Hypertrophic cardiomyopathy (HCM) is a major cause of sudden cardiac death. Mutations in the MYBPC3 gene represent the cause of HCM in ~35% of patients with HCM. However, genetic testing in clinic setting has been limited due to the cost and relatively time-consuming by Sanger sequencing. Here, we developed a HCM Molecular Diagnostic Kit enabling ultra-low-cost targeted gene resequencing in a large cohort and investigated the mutation spectrum of MYBPC3. In a cohort of 114 patients with HCM, a total of 20 different mutations (8 novel and 12 known mutations) of MYBPC3 were identified from 25 patients (21.9%). We demonstrated that the power of targeted resequencing in a cohort of HCM patients, and found that MYBPC3 is a common HCM-causing gene in Chinese patients. Phenotype-genotype analyses showed that the patients with double mutations (n = 2) or premature termination codon mutations (n = 12) showed more severe manifestations, compared with patients with missense mutations (n = 11).
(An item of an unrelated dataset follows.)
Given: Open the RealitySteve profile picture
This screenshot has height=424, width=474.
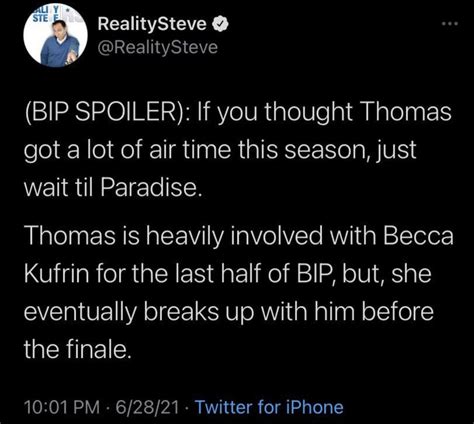Looking at the screenshot, I should 55,36.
Particularly, we identified a recurrent truncation mutation (p.Y842X) in four unrelated cases (4/25, 16%), who showed severe phenotypes, and suggest that the p.Y842X is a frequent mutation in Chinese HCM patients with severe phenotypes.

Highlights

  • Hypertrophic cardiomyopathy (HCM) is a major cause of sudden cardiac death

  • Genetic testing is routinely recommended in patients with HCM according to current clinical guidelines[3,7], but its use at clinic has been limited by the cost and time-consuming conventional sequencing technologies

  • Our results have shown that the patients with double mutations (n = 2 ) or premature stop codon (PTC) mutations (n = 1 2) are correlated with more severe manifestations requiring invasive therapies, compared with patients with missense mutations (n = 11) (p = 0.01)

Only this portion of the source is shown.